そして、もっと問題なのは、いま現在の時点で501中隊向けバンドのデジタル暗号周波数に膨大なトラフィックが発生している事だ。
テッドがモニターしているチーム無線は、エディがどこかへと回線を接続し、ずっと相談事を続けている様な状態だ。ヘッダ部分が暗号化され会話の中身までをうかがい知る事は出来ない。

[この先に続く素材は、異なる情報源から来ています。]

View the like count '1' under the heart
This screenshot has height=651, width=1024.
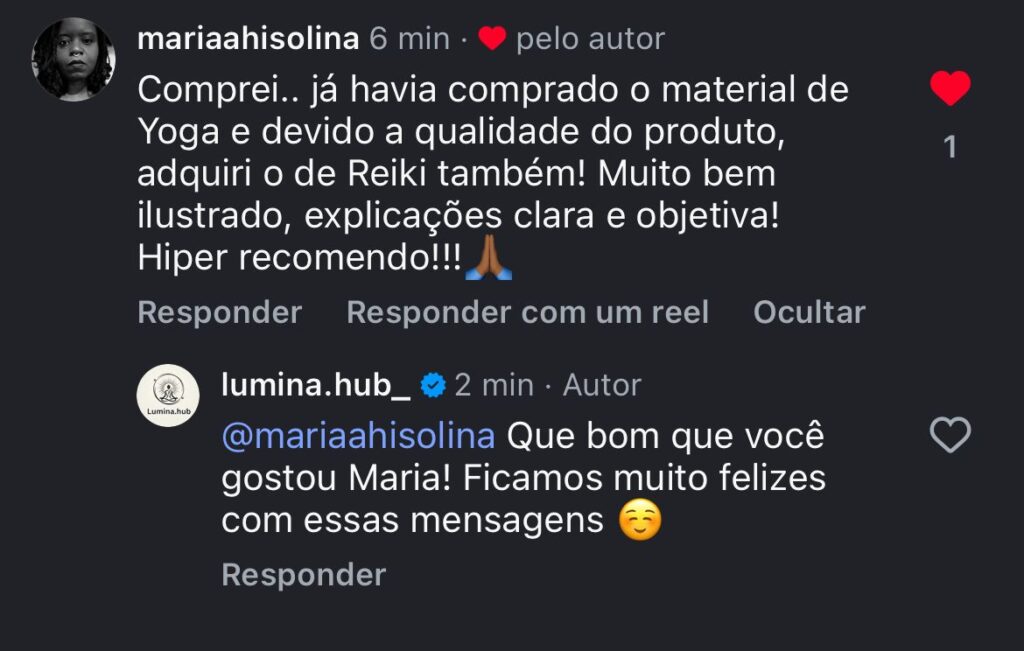[x=950, y=148]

だが、これだけのトラフィックが断続的に存在している以上、絶対碌な事じゃ無いと直感していた。少なくとも、ここから先は相当大変になると言う確信があったのだ。
――よし……
テッドは何かを覚悟してリディアに声を掛けた。
「なぁリディア」
「……なに?」
「ちょっとエディのところへ行こう」
「え?」
「なんか……」
頭を押さえたテッドはわずかに首を振った。
その仕草は、文字通りに『面倒が発生した』というものだった。
「良くない事が進行中っぽい」
痛みの告白を続けていたリディアの言葉はバロウズ大尉が全て記録していた。
ただ、テッドの提案にバロウズはわずかに頷いてその場を去った。
――気を使ってくれる人だな……
テッドはそう思うのだが、その代わりにバーニー少佐がスッと寄ってきた。
「私も行って良いかい?」
「……たぶん」
「じゃぁ、同行するよ」
――大丈夫か?
不安に駆られたテッドだが、それを気にせずエディの部屋へと到着した時、室内から何かを投げるかの様な激しい音がした。
「エディ!」
ドアの外から呼びかけたテッド。
ややあってドアが独りでに開き、中からは目に見えない何かが漏れ出した。
それは、猛烈な殺気とも、或いは怒気とも取れるものだった。
「エディ?」
遠慮無く室内へと入ったテッド。
室内ではテッドが椅子へ腰掛け、右手を額へ付けて厳しい表情を浮かべていた。
その仕草があまりに緊張していると感じたテッドは、首を傾げてエディを見る。
エディは無線の受信機をテッドへと放り投げた。
「何があったの?」
「困り事?」
バーニーとリディアは心配そうにエディを見ている。
普段であれば、女ふたりのそんな行為に笑みを浮かべるエディだ。
だが、今時点ではそんな余裕など一切無い雰囲気だ。
――周波数は……
テッドは渡された受信機をチーム無線の周波数に合わせた。
途端にデジタル暗号特有の変調するノイズが溢れた。
――チッ……
小さく舌打ちして、暗号同調ボタンを押したテッド。
一瞬遅れて受信機の中からエディの声が聞こえた。
『マイク。悪いがもう一度頭から言ってくれ』
――――頭からか?
『あぁ。磁気嵐の様だ。ノイズが酷くて聞き取れん』
――――あー……
無線の向こうでバカっぽい声を出しているのはマイクだ。
まだ距離は有るが、エディは何かの相談をしている雰囲気だ。
ただ、その空気はあまりの剣呑だ。
今にもエディは襲い掛かりそうな緊張感だ。
――何事だ?
首を傾げたテッドだが、エディは全く表情を変える事無くあった。
――――わかった
自体を察したテッド。
同じように、マイクはエディの動揺を悟った。
そして、静かに切り出した。
――――さる1月の終わりだが、ロイエンタール伯は獄死された
――――ジュザの例の基地の中で拘束されていたが……
――――どうも持病が悪化したらしい
一瞬目の前が真っ暗になった様な気がしたテッド。
だが、それ以上にショックを受けていたのはエディだった。
指先がワナワナと震え、機械の目はうつろに天井を見ていた。
「エディ……」
「ちょっと待ってくれ」
テッドの言葉を手で制したエディは、一つ息を吐いて目を閉じた。
その瞼の裏に去来する者は何か、テッドには予測が付かない。
ただ、なんとなくだが分かる。
シリウスのプリンスとして育ったエディを受け入れてくれた度量。
それはきっと、失ってから気が付くのだろう。
「これほど衝撃を受けるとはな……」
自嘲気味に呟いたエディ。
だが、泣けないサイボーグの辛さを、エディは滲み出していた。